Who ever heard of a government refusing to build a hospital until other governments agree the same thing? Yet, in the international climate negotiations, it has become common for governments to make their own action conditional on long lists of demands from others.

When it comes to mitigation of greenhouse gasses, we are told the reason for this absurd game is trade – i.e. governments are scared to commit to climate action because they fear they will lose their competitive edge. However, this argument has been repeatedly picked apart by analysis showing that a green and energy efficient society brings with it a prosperous economy, green jobs, energy security and improved public health. And, let’s not forget the benefit of avoiding the consequences of catastrophic climate change!

But in the UNFCCC climate negotiations, which have now been running for two weeks in Bonn, Germany, game playing seems to be the order of the day. Take the US, who have announced they won´t let the negotiations on how to fulfil the promise of mobilizing financial resources for international climate action move forward until the negotiations on transparency have progressed 'sufficiently'. In other words: Poor communities in Africa who desperately need to adapt to the impacts of climate change will not know whether, how, and when they will get international funding, until the US and China are finished fighting about how to do their national reporting to the UN. This hostage taking pulls the negotiations down to an all time low.

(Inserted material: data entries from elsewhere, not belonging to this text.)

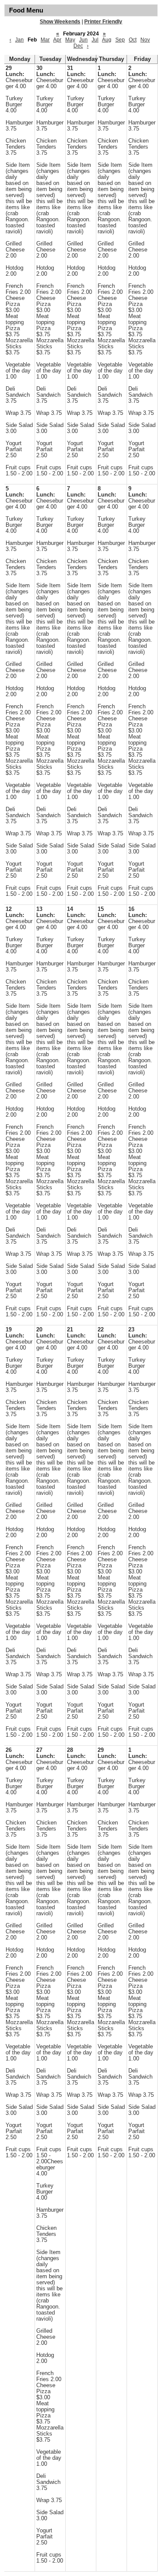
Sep (120, 40)
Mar (45, 40)
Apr (57, 40)
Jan (19, 40)
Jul (95, 40)
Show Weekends (60, 22)
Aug (106, 40)
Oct (133, 40)
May (70, 40)
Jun (83, 40)
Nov (145, 40)
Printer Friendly (103, 22)
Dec (78, 46)
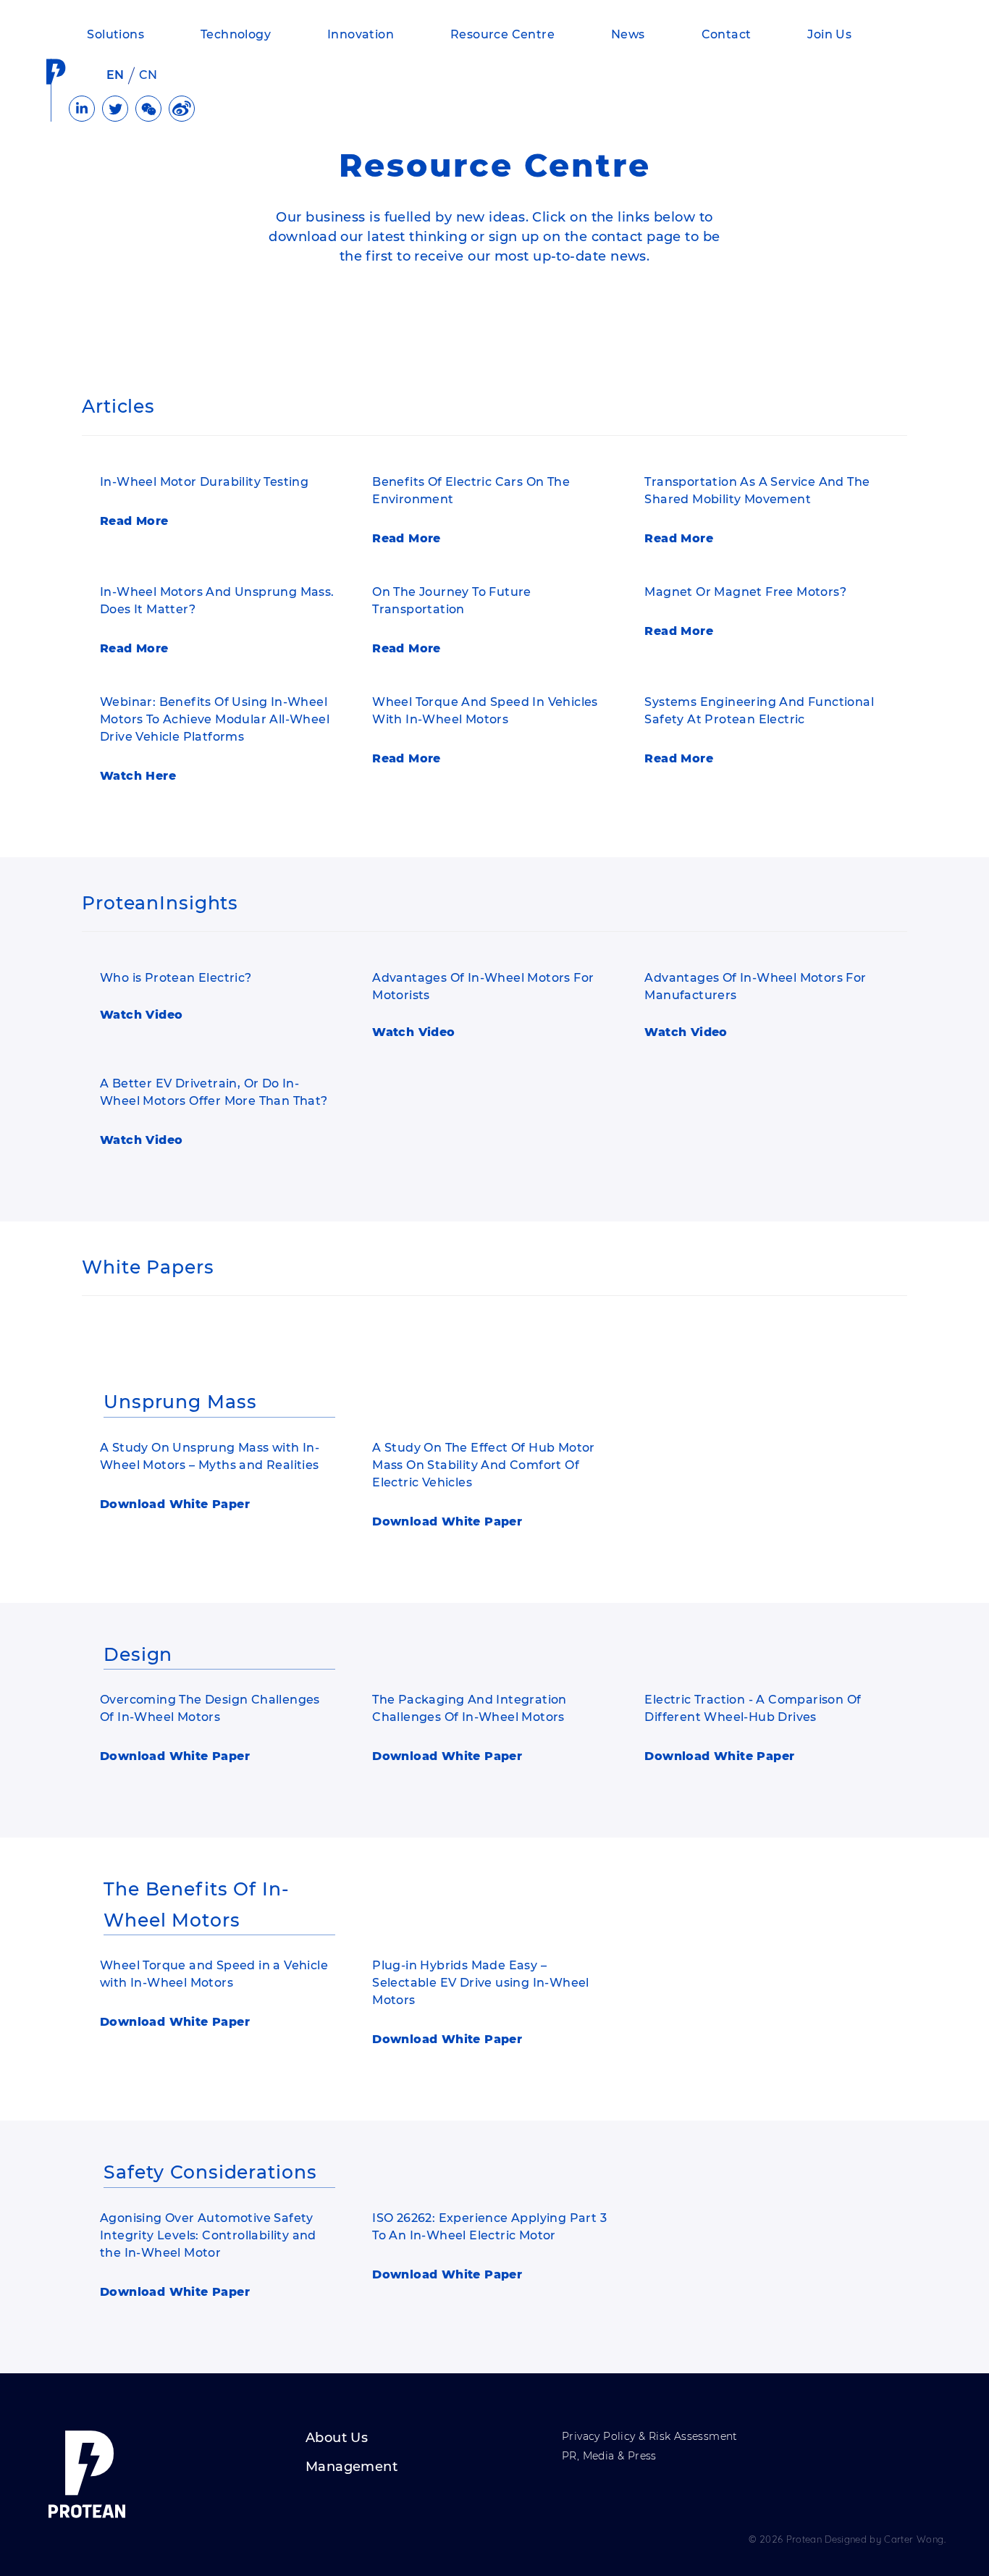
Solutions (115, 34)
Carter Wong (913, 2539)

Other governments are also trying the bluffing game – look at the EU, who insists it will reduce its emissions by only 20% by 2020 compared to 1990 levels, despite the fact that its own analysis shows that the policies it has already agreed will reduce domestic emissions 25% by 2020.

Regardless of whether the demands governments put to each other are fair and realistic, these wobbling towers of conditionality bog down the talks and spread ill will. It’s time for governments to realize that the best way of demanding action from others is to take action themselves.

And, Governments should realize that it´s not just their image that's at stake. The mistrust they are creating is dragging down the negotiations, and the window of opportunity to prevent runaway climate change is closing in front of the eyes of our poker-playing governments.

Therefore, dear governments, stop gambling with the well being of your citizens. If you are willing to do what´s best for the people you claim to represent, there is no reason to hide your cards.